Work continues while the family is away!

When I last showed the Richmond Cinder Block Company, it needed windows. The windows I used, seen below, are from Tichy. I painted them with a Tamiya Metal Gray and then added clear styrene sheet windows and fixed them with canopy glue. Once the glue was dry I then sprayed the whole assembly front and back with full strength Dullcote. I painted in a few window panes white to simulate broken glass repair.

Next I added the windows to the structure, gluing them in place from behind with Tamiya extra thick liquid solvent. I randomly left a few windows open and closed to add a little interest. Next: Paint the sand bin and the mechanical buildings, paint the stack, and add some detail to the conveyor. I also bought a few packages of Funaro & Camerlengo cinder blocks and will put them around the open doors. I guess I’ll need to weather the track appropriately too.
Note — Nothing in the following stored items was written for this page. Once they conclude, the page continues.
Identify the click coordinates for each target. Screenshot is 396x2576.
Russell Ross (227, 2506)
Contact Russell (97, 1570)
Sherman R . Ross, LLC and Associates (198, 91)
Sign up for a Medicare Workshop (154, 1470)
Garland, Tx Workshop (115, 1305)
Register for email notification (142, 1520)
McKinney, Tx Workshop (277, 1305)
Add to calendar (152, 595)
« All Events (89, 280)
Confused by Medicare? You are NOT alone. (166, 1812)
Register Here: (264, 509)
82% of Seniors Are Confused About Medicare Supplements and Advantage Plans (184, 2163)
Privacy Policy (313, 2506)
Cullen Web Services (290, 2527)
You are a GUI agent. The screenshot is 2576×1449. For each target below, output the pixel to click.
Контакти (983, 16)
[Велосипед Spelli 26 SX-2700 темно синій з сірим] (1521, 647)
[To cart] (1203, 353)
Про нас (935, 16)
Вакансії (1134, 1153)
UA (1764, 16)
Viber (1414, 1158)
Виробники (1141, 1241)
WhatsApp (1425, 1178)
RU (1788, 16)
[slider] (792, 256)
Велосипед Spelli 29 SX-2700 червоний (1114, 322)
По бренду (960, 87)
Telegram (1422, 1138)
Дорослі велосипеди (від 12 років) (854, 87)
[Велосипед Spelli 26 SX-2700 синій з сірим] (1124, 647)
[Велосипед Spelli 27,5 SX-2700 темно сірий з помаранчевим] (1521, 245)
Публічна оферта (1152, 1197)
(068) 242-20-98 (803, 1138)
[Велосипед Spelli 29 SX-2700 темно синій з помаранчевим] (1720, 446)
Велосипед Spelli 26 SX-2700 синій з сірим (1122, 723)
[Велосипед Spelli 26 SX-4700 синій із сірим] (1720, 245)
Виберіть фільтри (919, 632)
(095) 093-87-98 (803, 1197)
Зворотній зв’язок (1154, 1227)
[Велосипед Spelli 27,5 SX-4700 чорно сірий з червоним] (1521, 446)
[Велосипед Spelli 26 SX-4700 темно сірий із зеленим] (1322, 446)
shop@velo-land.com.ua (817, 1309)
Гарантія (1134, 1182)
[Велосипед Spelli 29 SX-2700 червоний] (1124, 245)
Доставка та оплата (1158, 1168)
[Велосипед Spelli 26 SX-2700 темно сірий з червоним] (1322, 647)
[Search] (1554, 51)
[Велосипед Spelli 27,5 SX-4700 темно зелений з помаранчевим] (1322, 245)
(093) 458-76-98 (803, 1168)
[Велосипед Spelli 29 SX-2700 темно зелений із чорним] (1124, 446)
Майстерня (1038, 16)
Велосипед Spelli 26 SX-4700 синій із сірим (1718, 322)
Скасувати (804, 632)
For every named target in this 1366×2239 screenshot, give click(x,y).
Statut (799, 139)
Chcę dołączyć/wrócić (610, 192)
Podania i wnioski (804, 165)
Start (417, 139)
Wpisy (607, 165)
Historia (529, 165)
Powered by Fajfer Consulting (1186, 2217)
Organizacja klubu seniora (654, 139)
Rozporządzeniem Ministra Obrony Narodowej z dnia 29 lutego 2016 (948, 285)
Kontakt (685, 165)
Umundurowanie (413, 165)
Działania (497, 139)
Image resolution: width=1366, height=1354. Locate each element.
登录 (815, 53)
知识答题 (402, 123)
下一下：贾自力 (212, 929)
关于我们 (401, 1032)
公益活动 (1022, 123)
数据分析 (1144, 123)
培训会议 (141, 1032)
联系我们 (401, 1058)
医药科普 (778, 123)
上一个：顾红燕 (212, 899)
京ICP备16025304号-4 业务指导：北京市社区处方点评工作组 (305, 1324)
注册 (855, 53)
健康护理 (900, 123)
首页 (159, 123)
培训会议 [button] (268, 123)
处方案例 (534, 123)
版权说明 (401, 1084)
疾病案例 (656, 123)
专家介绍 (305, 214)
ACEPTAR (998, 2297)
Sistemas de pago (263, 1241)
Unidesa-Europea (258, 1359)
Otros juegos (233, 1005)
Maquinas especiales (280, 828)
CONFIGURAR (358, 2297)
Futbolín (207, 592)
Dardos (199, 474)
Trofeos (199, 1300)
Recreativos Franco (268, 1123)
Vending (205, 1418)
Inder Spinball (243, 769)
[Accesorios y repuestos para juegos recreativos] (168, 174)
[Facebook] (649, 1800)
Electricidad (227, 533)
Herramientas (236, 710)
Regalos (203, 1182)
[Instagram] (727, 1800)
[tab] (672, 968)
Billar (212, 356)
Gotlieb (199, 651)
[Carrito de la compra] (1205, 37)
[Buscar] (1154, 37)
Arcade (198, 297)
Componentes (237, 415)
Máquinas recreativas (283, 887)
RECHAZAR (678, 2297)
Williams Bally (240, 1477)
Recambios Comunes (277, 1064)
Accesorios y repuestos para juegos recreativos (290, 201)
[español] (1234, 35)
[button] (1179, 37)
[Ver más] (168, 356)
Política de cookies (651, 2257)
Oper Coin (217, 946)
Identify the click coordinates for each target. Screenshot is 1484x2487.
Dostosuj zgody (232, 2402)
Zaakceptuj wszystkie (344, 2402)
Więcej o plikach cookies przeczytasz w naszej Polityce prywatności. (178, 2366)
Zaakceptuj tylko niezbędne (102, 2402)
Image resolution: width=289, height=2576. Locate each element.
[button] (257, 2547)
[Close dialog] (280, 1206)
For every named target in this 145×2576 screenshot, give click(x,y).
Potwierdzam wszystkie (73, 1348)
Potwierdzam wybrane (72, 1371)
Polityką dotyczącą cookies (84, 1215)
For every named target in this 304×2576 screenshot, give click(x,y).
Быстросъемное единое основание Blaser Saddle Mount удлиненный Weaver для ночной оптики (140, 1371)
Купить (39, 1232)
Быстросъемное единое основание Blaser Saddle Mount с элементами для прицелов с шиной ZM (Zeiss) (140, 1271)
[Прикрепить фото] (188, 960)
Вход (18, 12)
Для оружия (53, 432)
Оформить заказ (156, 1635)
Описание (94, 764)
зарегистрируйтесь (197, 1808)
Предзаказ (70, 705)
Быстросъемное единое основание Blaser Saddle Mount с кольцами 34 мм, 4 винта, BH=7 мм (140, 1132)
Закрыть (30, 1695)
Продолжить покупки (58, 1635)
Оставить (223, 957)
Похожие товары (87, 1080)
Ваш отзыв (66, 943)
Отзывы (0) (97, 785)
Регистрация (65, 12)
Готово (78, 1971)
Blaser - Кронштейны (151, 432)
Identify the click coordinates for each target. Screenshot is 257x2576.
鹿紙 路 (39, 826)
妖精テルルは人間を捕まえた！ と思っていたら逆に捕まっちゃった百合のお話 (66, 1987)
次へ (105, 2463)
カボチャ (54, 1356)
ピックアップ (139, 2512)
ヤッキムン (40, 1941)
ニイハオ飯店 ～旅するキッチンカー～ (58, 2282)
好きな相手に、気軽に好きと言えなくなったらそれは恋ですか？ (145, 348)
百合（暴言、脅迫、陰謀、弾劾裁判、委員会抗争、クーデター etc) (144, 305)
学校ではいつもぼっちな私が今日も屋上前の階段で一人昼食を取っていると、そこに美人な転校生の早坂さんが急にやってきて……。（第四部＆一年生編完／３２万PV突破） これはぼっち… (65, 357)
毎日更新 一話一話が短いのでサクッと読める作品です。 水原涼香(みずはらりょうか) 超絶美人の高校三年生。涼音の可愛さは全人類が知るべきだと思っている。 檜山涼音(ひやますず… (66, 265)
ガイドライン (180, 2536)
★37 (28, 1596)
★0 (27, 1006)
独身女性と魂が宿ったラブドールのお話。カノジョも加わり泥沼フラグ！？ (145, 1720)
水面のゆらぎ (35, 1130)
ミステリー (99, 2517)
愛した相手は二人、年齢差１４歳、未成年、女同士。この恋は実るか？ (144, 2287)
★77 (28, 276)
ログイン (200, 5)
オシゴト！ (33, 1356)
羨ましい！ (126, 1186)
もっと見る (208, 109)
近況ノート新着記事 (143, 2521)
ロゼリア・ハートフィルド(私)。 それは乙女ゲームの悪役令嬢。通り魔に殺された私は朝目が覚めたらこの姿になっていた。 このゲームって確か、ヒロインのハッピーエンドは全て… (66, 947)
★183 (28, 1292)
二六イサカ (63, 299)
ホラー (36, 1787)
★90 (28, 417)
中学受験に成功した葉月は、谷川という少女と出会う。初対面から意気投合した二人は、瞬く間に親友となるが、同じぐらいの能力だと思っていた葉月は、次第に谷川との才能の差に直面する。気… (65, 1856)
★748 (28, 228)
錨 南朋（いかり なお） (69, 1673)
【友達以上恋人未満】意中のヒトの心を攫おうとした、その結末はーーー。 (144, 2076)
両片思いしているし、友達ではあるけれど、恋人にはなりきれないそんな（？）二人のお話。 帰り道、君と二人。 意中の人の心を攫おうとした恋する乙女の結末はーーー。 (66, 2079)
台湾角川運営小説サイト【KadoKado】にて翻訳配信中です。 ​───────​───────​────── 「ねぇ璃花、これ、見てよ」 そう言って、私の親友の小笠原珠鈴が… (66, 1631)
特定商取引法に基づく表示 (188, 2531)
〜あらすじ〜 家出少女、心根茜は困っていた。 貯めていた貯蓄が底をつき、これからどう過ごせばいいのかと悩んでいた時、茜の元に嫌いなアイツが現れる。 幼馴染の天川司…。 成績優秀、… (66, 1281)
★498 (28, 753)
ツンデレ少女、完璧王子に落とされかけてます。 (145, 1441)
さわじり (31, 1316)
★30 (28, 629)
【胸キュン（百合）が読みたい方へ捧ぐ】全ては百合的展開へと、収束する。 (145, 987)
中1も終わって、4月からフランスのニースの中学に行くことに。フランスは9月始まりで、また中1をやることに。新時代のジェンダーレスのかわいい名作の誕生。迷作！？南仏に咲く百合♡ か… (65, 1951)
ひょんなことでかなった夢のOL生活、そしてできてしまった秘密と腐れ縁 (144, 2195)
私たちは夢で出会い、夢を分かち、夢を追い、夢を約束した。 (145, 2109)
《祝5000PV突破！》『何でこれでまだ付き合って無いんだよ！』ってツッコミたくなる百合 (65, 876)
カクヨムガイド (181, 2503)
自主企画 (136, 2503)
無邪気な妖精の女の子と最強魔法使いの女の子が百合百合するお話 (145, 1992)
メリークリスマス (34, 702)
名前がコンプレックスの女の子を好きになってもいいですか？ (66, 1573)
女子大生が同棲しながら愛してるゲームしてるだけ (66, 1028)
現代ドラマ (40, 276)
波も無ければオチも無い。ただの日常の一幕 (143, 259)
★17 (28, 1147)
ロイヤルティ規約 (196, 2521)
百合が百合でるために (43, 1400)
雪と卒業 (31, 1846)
To the right of the cinder block plant is the large Sitterding-Carneal-Davis Construction Company mill. I’m using Walthers Modulars for my building; the real one didn’t look much like this as far as I know. I’ll write much more on Sitterding this week as I get going full-speed on construction.

Speaking of new tools…

I’ve been using a small, battery-operated Dremel tool for precision drilling for over ten years. The problem is it spins too fast—5,000 rpm minimum—and that’s too fast for drilling plastic and resin. It never spun quite true either. I’ve been looking at cheap Chinese drills on Amazon for a long while, and back in June I just bought one. Here’s the one I got:

This drill was imported by ____. It has a U.S. plug and runs on 110 volts, and includes a little speed adjustment rheostat. The whole outfit was 35 bucks. The drill is big, and heavier than I expected, but it’s solid. I’ve been using it all week and it’s working great. The rheostat works great and I can dial the rpm to match the material. It is super-quiet too. Most importantly, the thing spins true-to-center—NO wobble. It works great with .078 bits. I highly recommend it. If you buy one, tell China I sent you.

Below. Back to freight cars. Here’s a project I’ve been putting off for years. Around 2009 I built and painted this Atlas 1932 ARA car for an SCL Modeler article. In the original article I assessed the model as excellent, but I wrote that the doors were “horrible”.

Not long after that article was published online, Ted Culotta at Speedwitch introduced a beautiful set of doors to upgrade the Atlas model. I bought a set in 2014 but never took the time to install them…until now.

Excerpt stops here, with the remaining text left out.